## Record excerpts

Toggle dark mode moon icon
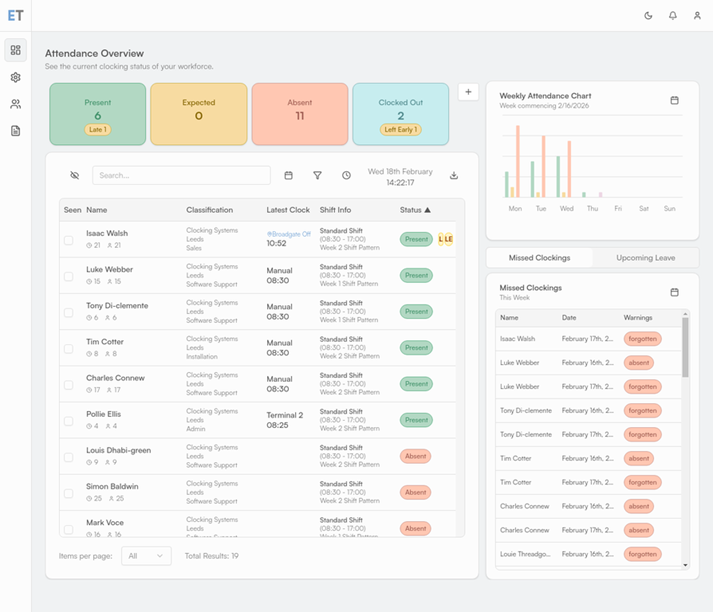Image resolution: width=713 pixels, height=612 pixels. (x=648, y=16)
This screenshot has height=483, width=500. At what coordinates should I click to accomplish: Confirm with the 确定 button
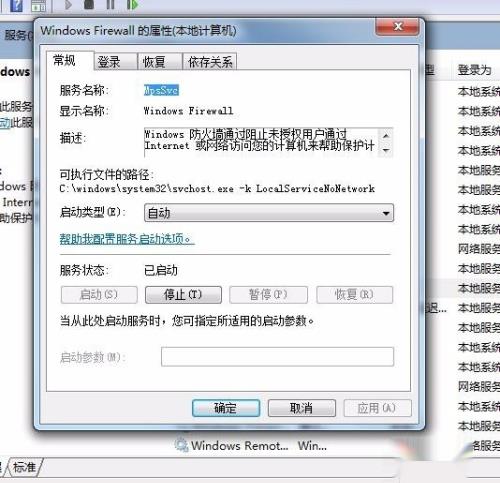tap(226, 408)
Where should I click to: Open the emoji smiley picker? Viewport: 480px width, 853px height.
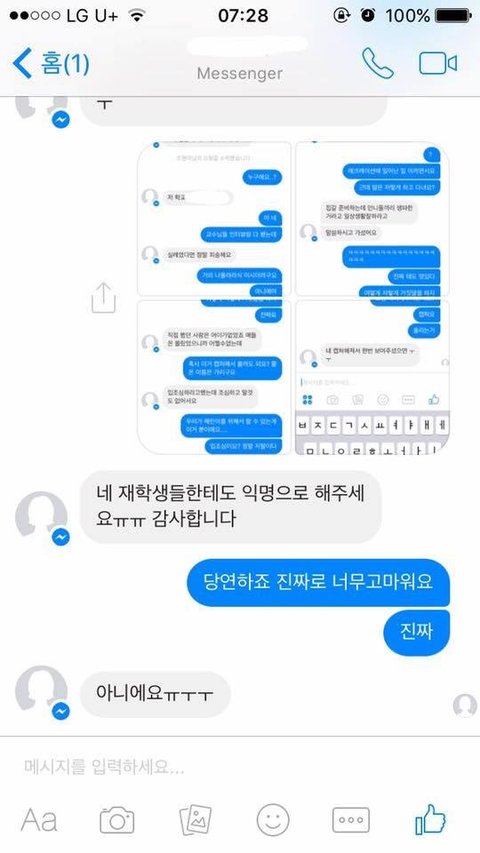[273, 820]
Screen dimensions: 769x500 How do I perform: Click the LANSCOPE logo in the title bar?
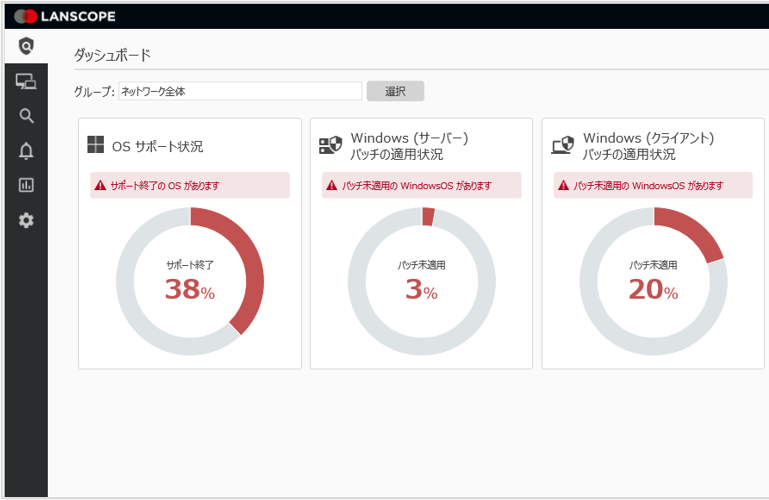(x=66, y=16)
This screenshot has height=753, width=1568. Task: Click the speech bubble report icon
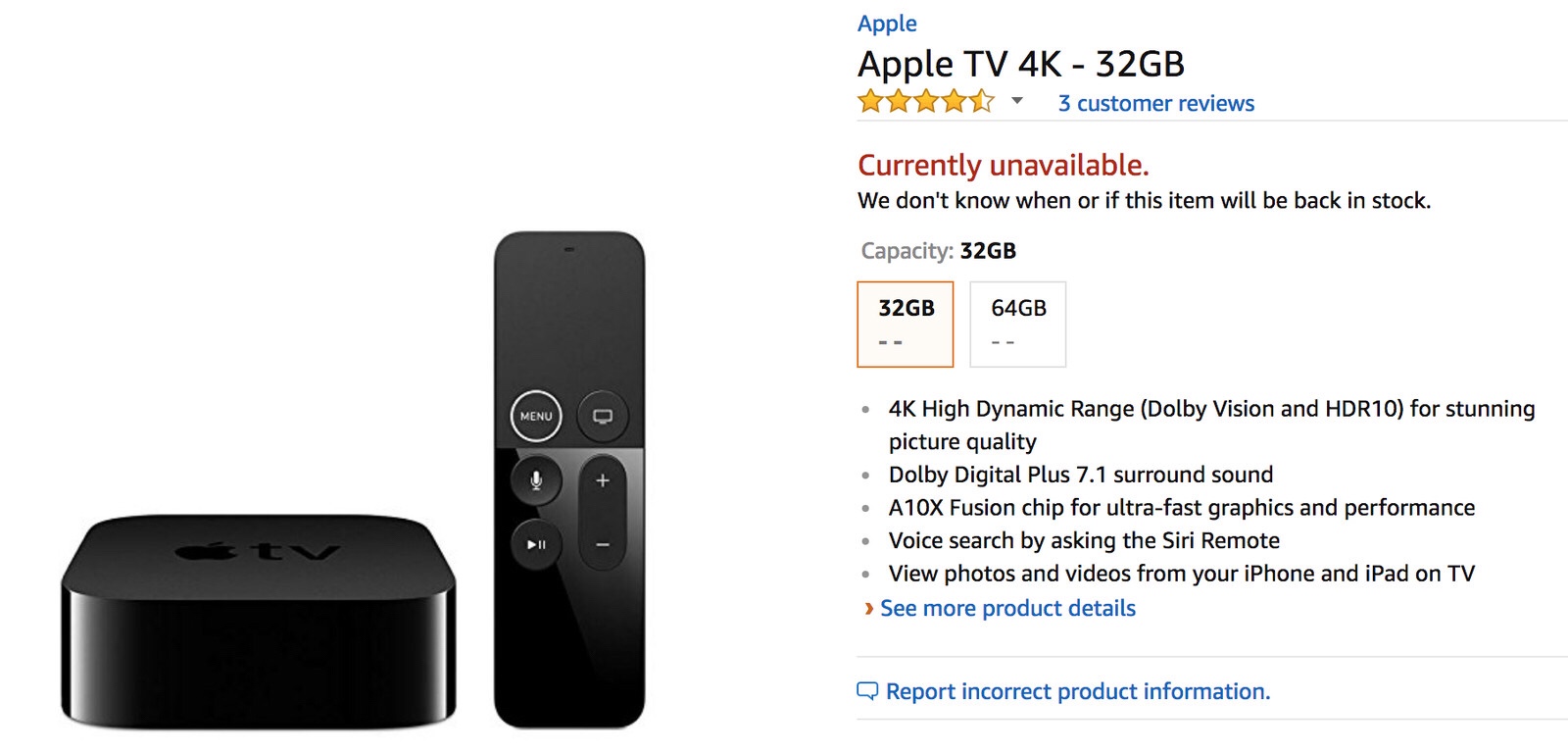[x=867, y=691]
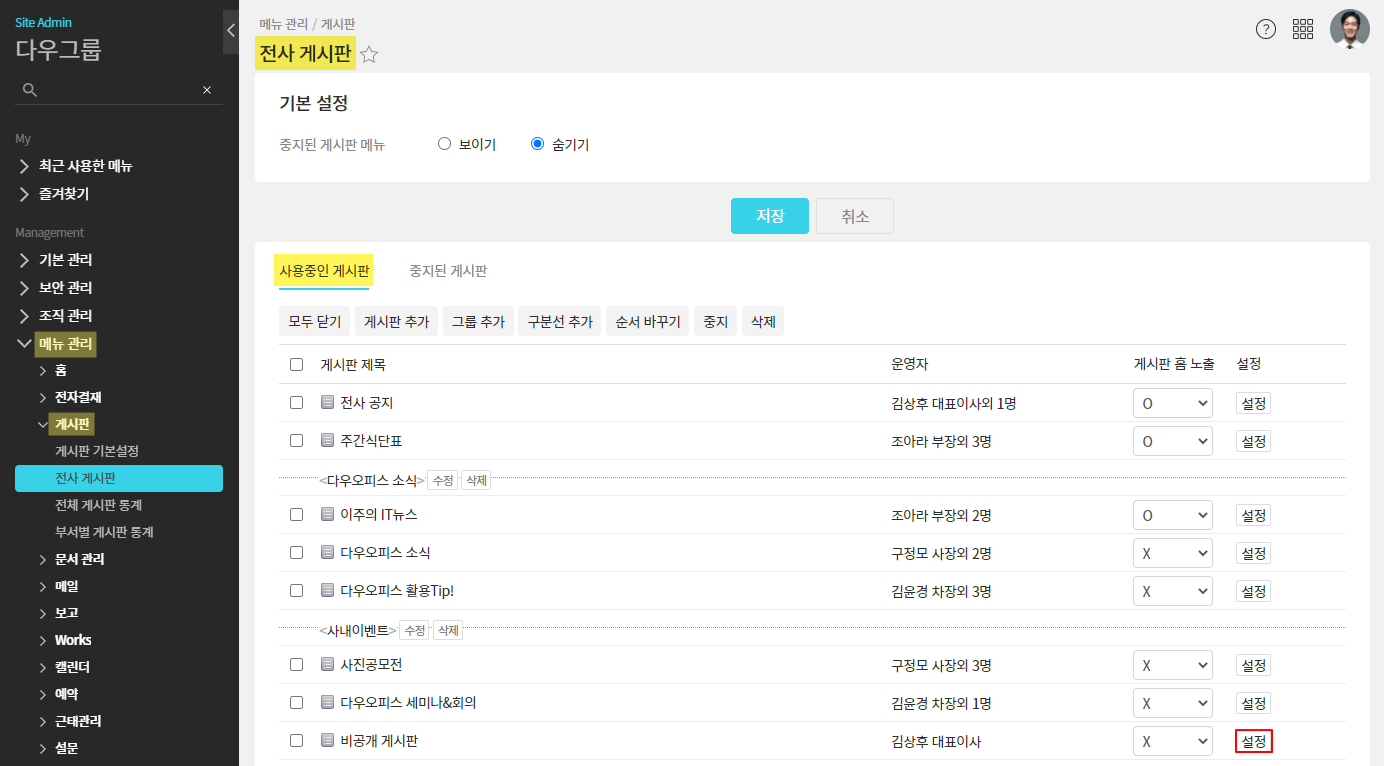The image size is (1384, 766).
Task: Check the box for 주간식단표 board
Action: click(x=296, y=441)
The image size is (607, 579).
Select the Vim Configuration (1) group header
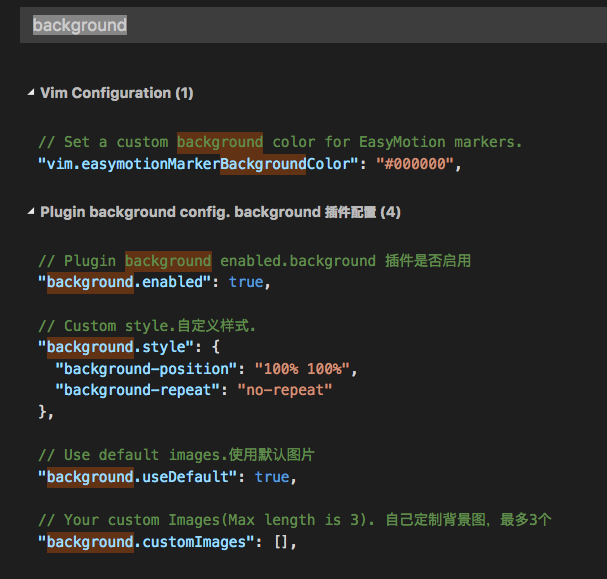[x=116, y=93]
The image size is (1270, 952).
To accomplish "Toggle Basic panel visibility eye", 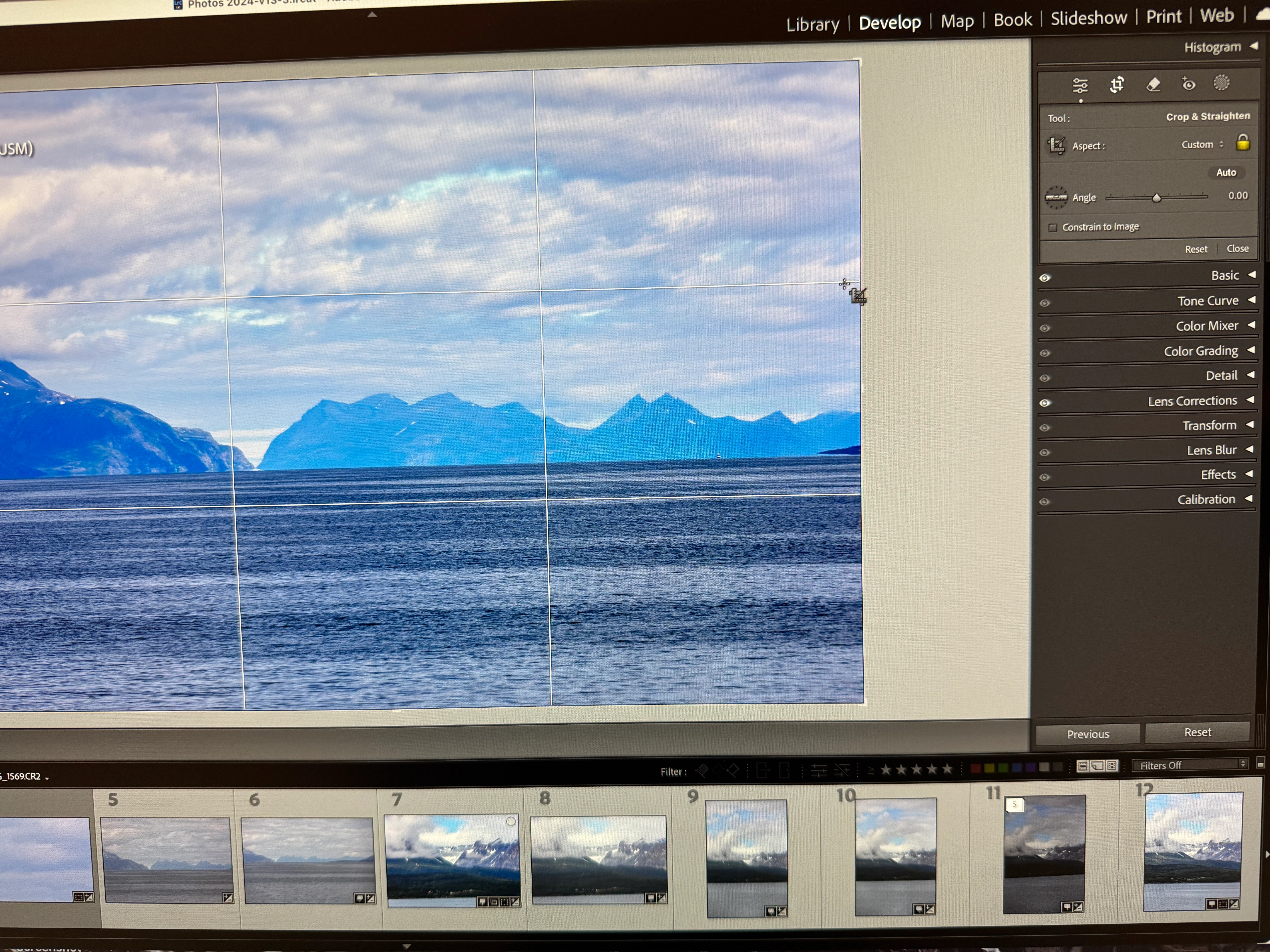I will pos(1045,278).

## Short task
Edit everything from the start of the rows down to the line with "tap(226, 408)" so that "dark mode" becomes "night mode", keeping the rest unchanged. Leave the pictures out of your answer.

## Result of this exercise
Toggle night mode moon icon
Image resolution: width=713 pixels, height=612 pixels. (x=648, y=16)
This screenshot has height=483, width=500. At what coordinates should I click to accomplish: Confirm with the 确定 button
tap(226, 408)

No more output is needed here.